*** Reading passage ***
As artificial intelligence algorithms and systems become more sophisticated and take on bigger responsibilities, it becomes more and more important to ensure that AI systems avoid dangerous, unwanted behavior. Recently a team of researchers from the University of Massachusetts Amherst and Stanford published a paper that demonstrates how specific AI behavior can be avoided, through the use of a technique that elicits precise mathematical instructions that can be used to tweak the behavior of an AI.
According to TechXplore, the research was predicated on the assumption that unfair/unsafe behaviors can be defined with mathematical functions and variables. If this is true then it should be possible for researchers to train systems to avoid these specific behaviors. The research team aimed to develop a toolkit that could be employed by users of the AI to specify which behaviors they want the AI to avoid, and enable AI engineers to reliably train a system that will avoid unwanted actions when used in real-world scenarios.
Phillip Thomas, the first author on the paper and assistant computer science professor at U of Michigan Amherst, explained that the research team aims to demonstrate that designers of machine learning algorithms can make it easier for AI utilizers to describe unwanted behaviors and have it be highly likely that the AI system will avoid the behavior.
The research team tested their technique by applying it to a common problem in data science, gender bias. The research team aimed to make the algorithms used to predict college student GPA fairer by reducing gender bias. The research team utilized an experimental dataset and instructed their AI system to avoid the creation of models that across the board underestimated /overestimated GPAs for one gender. As a result of the researcher’s instructions, the algorithm created a model that better-predicted student GPAs and had substantially less systemic gender bias than previously existing models. Previous GPA prediction models suffered from bias because bias reduction models were often too limited to be useful, or no bias reduction was used at all.
A different algorithm was also developed by the research team. This algorithm was implemented in an automated insulin pump, and the algorithm was intended to balance both performance and safety. Automated insulin pumps need to decide how large of an insulin dose a patient should be given After eating, the pump will ideally deliver a dose of insulin just large enough to keep blood sugar levels in check. The insulin doses that are delivered must be neither too large or too small.
*** Study material ***
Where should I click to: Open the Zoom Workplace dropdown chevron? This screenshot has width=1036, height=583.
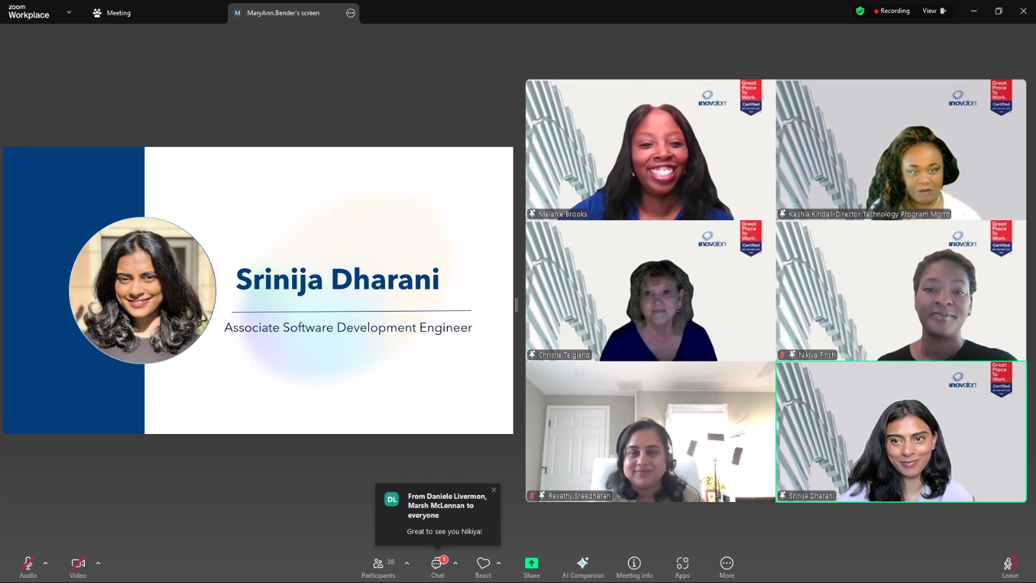click(69, 12)
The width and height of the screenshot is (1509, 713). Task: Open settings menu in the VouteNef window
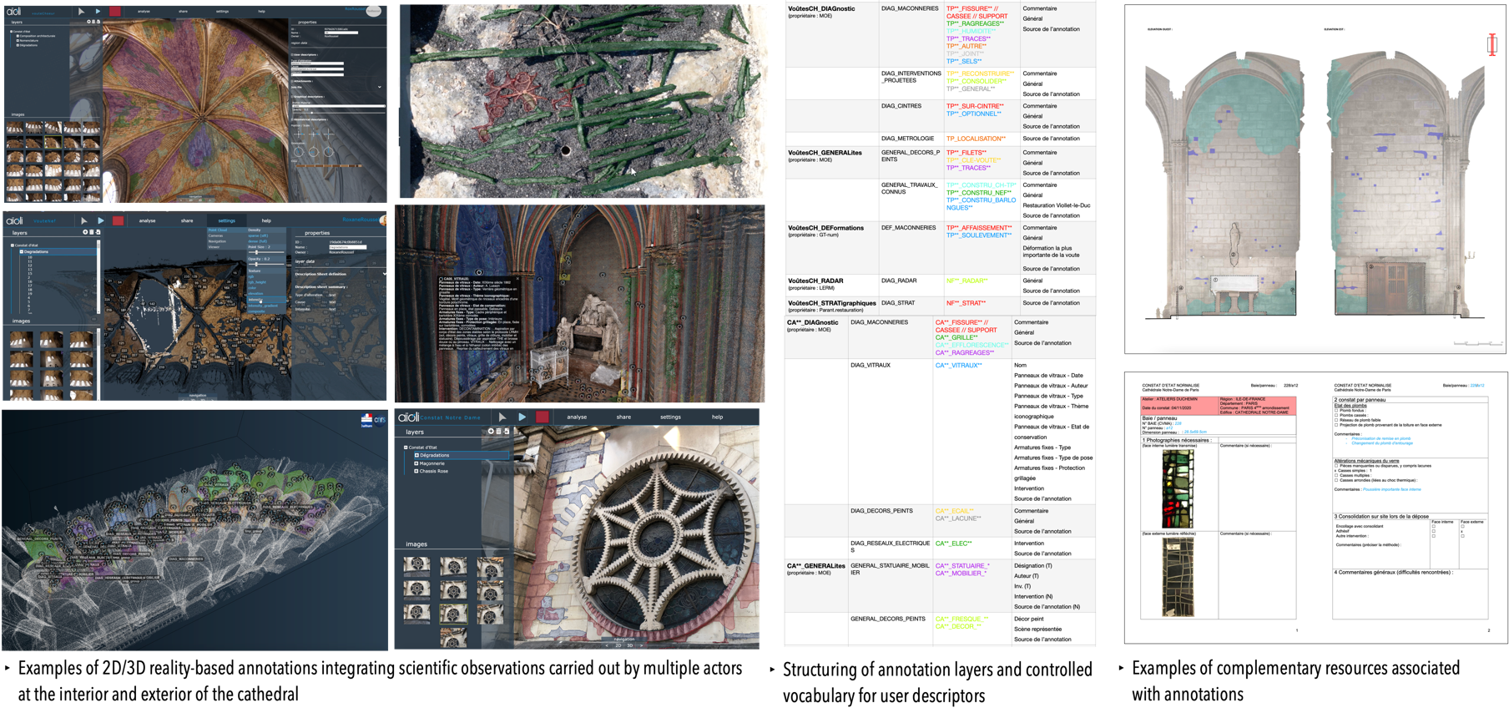pos(226,220)

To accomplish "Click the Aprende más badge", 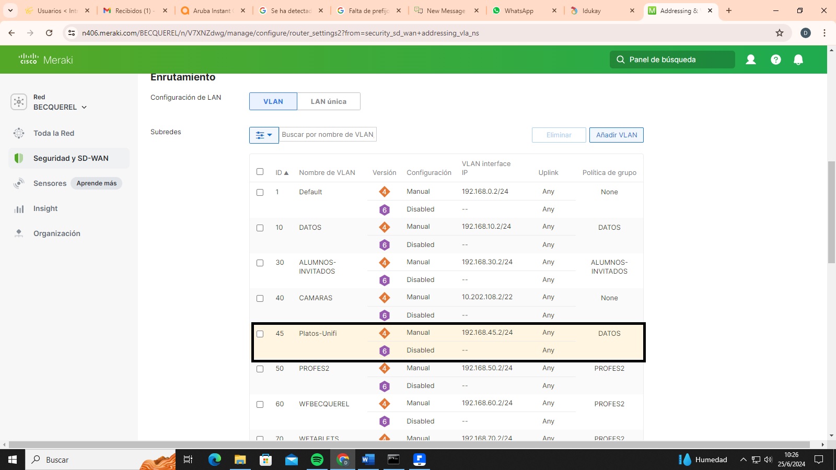I will pyautogui.click(x=96, y=183).
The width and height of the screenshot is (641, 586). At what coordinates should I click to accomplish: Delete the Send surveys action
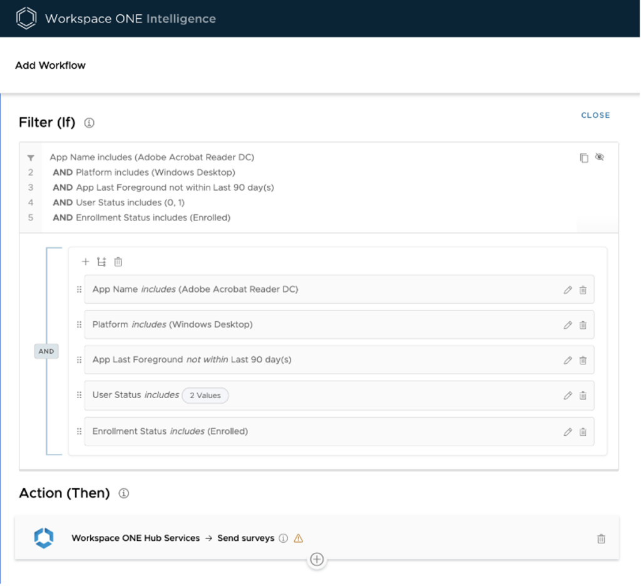coord(601,538)
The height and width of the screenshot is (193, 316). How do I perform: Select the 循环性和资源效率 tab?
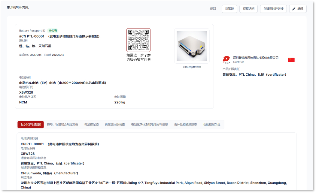185,125

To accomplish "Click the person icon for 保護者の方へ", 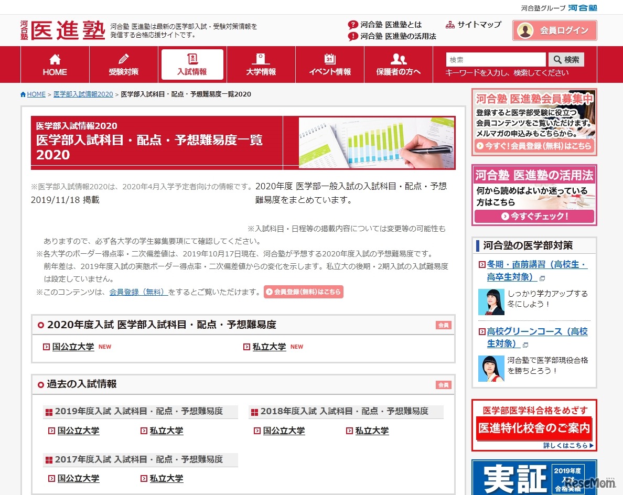I will pos(399,58).
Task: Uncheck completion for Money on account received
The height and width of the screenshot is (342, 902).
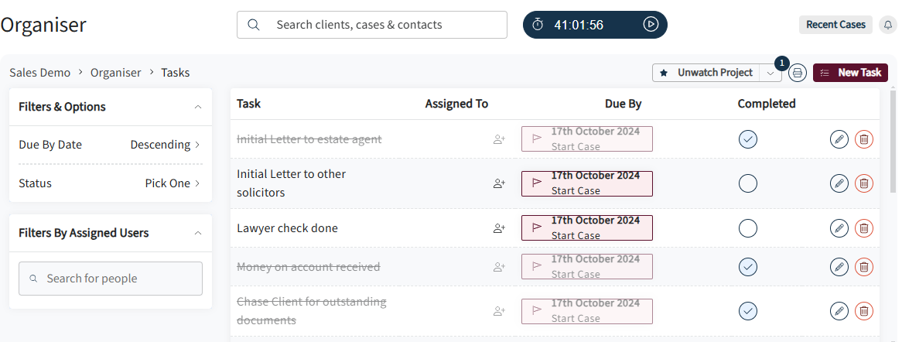Action: click(x=748, y=267)
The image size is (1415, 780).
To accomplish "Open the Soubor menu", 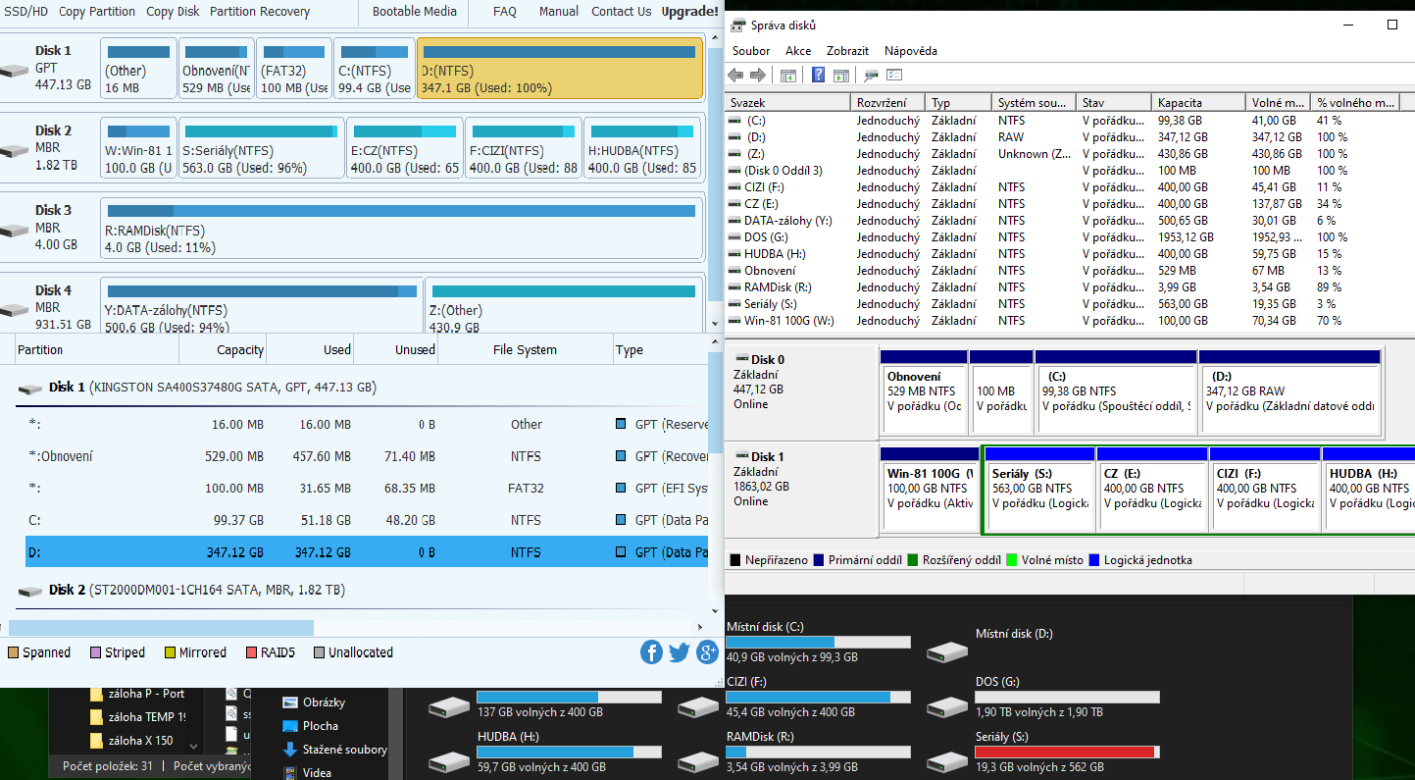I will click(751, 51).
***
### Work task A
From the article on AI behavior, copy every sentence that begins with the words "The research team".
### Work task B
Rewrite everything from "A different algorithm" down to "or too small." in the article on AI behavior, changing "blood sugar" to "glucose".

### Response area A
The research team aimed to develop a toolkit that could be employed by users of the AI to specify which behaviors they want the AI to avoid, and enable AI engineers to reliably train a system that will avoid unwanted actions when used in real-world scenarios.
The research team tested their technique by applying it to a common problem in data science, gender bias.
The research team aimed to make the algorithms used to predict college student GPA fairer by reducing gender bias.
The research team utilized an experimental dataset and instructed their AI system to avoid the creation of models that across the board underestimated /overestimated GPAs for one gender.

### Response area B
A different algorithm was also developed by the research team. This algorithm was implemented in an automated insulin pump, and the algorithm was intended to balance both performance and safety. Automated insulin pumps need to decide how large of an insulin dose a patient should be given After eating, the pump will ideally deliver a dose of insulin just large enough to keep glucose levels in check. The insulin doses that are delivered must be neither too large or too small.